### EXERCISE
Render the listing lines as a Markdown table with the columns "Row" and "Line," skipping any blank lines. Start at the line that contains "Viewport: 532px width, 349px" and end after the line that contains "point(439,30)".

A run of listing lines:
· · · · · · ·
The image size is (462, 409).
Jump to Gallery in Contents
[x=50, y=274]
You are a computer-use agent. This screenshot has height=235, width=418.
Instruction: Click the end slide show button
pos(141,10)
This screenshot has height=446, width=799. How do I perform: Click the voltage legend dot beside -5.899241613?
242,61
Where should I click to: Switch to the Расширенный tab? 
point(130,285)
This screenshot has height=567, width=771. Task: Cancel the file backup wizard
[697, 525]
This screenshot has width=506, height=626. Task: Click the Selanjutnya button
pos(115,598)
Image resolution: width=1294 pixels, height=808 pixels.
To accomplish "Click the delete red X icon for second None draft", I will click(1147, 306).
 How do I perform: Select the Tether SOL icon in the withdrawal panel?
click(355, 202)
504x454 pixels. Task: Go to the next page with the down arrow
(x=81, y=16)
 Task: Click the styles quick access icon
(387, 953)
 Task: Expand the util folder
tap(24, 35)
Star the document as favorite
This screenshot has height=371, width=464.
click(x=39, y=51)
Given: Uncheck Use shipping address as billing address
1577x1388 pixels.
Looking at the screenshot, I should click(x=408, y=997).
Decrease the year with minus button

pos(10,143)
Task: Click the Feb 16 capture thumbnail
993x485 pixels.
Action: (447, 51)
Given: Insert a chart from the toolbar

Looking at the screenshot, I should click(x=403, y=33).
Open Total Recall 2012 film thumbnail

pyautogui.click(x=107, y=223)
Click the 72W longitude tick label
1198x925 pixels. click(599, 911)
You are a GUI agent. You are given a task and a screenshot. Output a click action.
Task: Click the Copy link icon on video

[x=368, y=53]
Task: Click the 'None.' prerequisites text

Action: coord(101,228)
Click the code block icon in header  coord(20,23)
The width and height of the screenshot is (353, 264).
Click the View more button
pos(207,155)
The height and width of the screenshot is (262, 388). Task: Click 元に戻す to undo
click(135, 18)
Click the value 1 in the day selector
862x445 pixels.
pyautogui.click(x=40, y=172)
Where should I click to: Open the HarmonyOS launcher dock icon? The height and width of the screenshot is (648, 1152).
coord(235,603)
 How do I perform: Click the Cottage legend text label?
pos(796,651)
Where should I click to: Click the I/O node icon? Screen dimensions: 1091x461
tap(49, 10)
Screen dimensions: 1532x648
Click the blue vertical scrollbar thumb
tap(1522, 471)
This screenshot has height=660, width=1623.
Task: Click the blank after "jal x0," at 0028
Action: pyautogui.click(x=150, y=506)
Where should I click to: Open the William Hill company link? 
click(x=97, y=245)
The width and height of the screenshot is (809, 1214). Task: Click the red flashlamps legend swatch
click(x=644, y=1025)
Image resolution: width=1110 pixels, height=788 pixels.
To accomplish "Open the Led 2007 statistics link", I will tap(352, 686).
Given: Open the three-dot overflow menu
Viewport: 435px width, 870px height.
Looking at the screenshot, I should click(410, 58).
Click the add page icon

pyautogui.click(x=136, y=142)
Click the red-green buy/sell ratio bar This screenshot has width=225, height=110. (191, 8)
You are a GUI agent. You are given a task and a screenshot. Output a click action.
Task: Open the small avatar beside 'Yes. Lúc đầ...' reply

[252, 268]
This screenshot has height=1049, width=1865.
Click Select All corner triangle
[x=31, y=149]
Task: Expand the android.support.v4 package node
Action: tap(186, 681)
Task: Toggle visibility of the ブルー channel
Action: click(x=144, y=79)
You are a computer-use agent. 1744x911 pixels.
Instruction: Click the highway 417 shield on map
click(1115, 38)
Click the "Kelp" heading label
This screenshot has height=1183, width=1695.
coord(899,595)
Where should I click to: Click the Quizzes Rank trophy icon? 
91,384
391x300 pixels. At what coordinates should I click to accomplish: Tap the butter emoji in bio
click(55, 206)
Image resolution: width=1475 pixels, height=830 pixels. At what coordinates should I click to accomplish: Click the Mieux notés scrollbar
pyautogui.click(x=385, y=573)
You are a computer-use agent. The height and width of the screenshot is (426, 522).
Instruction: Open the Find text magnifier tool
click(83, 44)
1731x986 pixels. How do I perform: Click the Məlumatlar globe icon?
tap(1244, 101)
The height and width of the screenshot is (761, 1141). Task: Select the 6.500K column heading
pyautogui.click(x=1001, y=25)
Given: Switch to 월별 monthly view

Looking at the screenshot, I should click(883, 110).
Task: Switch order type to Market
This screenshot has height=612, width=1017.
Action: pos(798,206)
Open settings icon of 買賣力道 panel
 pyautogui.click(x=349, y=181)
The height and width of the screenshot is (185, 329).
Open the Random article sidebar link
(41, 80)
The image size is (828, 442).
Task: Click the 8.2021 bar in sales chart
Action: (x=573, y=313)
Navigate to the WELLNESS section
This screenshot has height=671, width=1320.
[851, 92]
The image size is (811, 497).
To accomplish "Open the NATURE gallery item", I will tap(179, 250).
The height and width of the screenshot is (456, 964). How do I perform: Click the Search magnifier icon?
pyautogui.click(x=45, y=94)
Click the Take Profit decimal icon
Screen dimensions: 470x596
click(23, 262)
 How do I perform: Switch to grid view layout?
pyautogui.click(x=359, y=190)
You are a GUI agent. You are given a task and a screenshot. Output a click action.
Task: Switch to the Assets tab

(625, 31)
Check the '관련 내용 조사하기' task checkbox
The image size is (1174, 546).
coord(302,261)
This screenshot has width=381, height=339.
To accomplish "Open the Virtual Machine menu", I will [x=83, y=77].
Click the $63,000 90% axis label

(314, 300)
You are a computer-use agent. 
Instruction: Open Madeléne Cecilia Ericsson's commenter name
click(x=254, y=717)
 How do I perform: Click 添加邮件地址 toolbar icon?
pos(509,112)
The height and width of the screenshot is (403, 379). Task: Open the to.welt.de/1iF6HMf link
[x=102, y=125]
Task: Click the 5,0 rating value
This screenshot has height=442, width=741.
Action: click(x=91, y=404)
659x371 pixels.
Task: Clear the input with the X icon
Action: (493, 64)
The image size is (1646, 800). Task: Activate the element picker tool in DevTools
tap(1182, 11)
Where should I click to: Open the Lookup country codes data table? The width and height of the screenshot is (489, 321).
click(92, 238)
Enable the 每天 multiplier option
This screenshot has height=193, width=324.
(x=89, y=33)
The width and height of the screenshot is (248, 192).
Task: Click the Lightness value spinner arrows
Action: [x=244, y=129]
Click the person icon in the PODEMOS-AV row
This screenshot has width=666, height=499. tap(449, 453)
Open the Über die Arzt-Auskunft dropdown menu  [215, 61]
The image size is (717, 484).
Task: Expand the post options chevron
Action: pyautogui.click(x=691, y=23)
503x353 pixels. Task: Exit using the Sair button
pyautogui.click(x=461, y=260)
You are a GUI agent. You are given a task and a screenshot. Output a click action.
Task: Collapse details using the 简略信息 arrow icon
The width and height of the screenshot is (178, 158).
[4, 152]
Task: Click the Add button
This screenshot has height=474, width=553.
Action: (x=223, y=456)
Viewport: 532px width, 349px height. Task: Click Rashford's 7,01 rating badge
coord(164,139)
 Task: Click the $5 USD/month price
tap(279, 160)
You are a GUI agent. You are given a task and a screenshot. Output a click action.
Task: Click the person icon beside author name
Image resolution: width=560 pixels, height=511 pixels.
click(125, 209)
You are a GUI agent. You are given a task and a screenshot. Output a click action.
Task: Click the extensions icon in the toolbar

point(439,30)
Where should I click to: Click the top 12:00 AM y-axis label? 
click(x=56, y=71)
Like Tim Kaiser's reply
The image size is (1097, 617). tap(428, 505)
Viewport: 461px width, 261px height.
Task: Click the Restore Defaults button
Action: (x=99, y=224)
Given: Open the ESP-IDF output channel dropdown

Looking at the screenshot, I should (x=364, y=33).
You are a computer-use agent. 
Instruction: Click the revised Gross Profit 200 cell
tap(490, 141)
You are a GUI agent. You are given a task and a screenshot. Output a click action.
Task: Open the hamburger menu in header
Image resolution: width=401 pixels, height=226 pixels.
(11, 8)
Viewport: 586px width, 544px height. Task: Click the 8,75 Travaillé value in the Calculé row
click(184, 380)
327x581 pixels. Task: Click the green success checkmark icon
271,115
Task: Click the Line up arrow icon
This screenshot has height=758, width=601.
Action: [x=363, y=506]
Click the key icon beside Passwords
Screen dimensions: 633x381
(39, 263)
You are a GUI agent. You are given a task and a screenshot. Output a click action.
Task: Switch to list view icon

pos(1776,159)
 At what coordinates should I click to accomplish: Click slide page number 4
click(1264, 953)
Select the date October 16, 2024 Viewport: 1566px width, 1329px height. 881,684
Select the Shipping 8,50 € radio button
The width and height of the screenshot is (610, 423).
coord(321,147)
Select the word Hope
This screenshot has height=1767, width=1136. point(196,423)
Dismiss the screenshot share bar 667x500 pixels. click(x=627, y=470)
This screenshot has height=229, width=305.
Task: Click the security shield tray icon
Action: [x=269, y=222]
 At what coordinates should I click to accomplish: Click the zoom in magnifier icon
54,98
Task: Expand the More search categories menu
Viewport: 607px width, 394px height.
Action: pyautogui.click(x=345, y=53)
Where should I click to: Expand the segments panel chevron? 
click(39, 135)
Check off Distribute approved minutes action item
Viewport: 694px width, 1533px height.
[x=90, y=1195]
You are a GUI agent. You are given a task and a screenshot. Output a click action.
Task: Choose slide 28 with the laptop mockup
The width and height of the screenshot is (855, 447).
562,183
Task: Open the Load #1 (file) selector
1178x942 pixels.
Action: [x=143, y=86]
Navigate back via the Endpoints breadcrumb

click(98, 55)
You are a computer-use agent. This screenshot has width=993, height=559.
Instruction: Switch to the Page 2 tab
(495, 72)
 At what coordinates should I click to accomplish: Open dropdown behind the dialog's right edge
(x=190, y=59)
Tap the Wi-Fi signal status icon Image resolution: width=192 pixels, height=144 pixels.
· · · · · · ·
### EXERCISE OUTPUT
| Row | Line |
|---|---|
| 1 | Viewport: 532px width, 349px height. Task: Click Rashford's 7,01 rating badge |
| 2 | coord(164,139) |
| 3 |  Task: Click the $5 USD/month price |
| 4 | tap(279, 160) |
| 5 | You are a GUI agent. You are given a task and a screenshot. Output a click action. |
| 6 | Task: Click the person icon beside author name |
| 7 | Image resolution: width=560 pixels, height=511 pixels. |
| 8 | click(125, 209) |
| 9 | You are a GUI agent. You are given a task and a screenshot. Output a click action. |
| 10 | Task: Click the extensions icon in the toolbar |
| 11 | point(439,30) |